Musculoskeletal modelling in Spine Surgery

Multi-rigid body musculoskeletal modelling lends itself well for an efficient and integral, yet detailed, analysis of the biomechanical state of the healthy, pathological (adjacent segment disease, spondylolisthesis, scoliosis, etc.) and instrumented human spine during movement (Figure 1). With the use of inverse kinematics and static optimization, joint loads and muscle forces can be computed (Figure 2). It has been shown that properties such as spinopelvic alignment, weight, and height affect the loading at intervertebral joints, highlighting the importance of patient-specific models. Both subject-specificity and automation of model creation are necessary for the successful transfer into an orthopaedic clinical workflow. In addition to valuable direct information about spine loading, the output of a robust musculoskeletal model can be used to further enhance patient-specificity in other modelling modalities by providing valuable boundary conditions. For example, transferring kinematics-dependent muscle forces and joint reaction forces to (subject-specific) FE models allows more physiological loading conditions and therefore a supposedly improved structural analysis through the latter simulation approach.
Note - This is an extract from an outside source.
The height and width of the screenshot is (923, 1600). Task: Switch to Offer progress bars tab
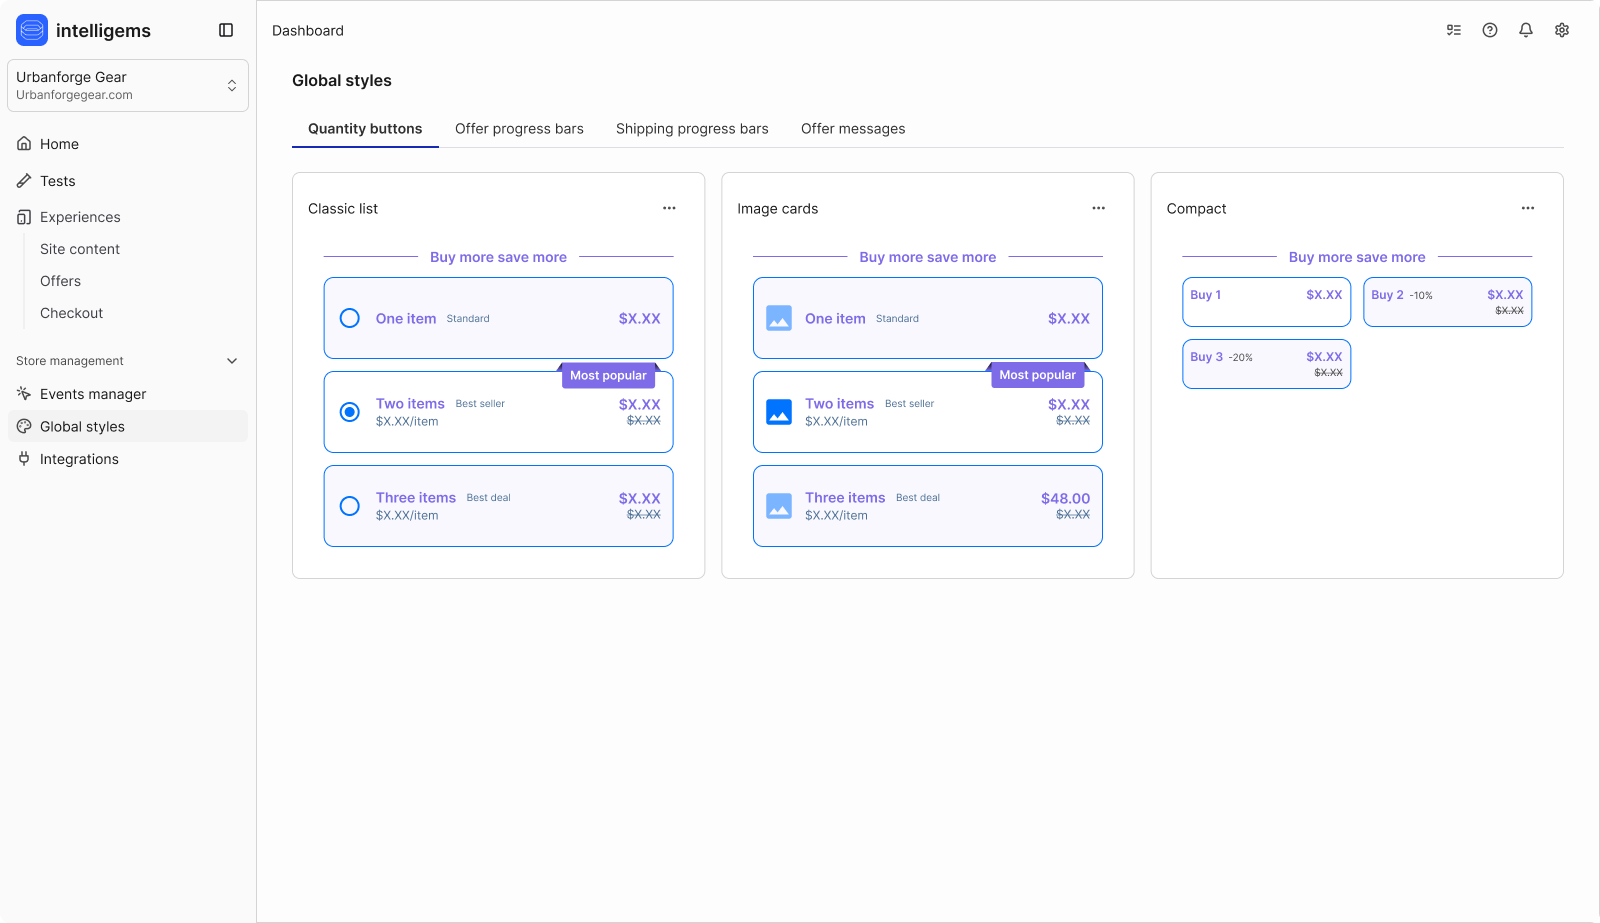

We have developed an automated pipeline for the creation of semi-patient-specific musculoskeletal models. The model represents the anatomy and alignment of the spine, reflects the patient's mass distribution, and allows the optimization target to be varied. Patient information can be obtained and incorporated using computed tomography images and/or frontal and lateral X-rays (EOS) of the spine.

Spinal fusion is the gold standard for treating a variety of pathologies affecting the spine. With regard to preoperative planning, we will investigate the use of musculoskeletal models to determine optimized fusion angles by attempting to minimize joint loads. ASD often occurs after spinal fusion and can lead to neurological symptoms and pain. The etiology of the disease is still controversial, and a variety of factors are associated with it. One suspected cause is increased and unusual stress and movement above and below the fused segment. Retrospective musculoskeletal modeling and analysis of patients with and without postoperative ASD is a promising approach to evaluate whether altered biomechanics are involved in the pathogenesis of ASD.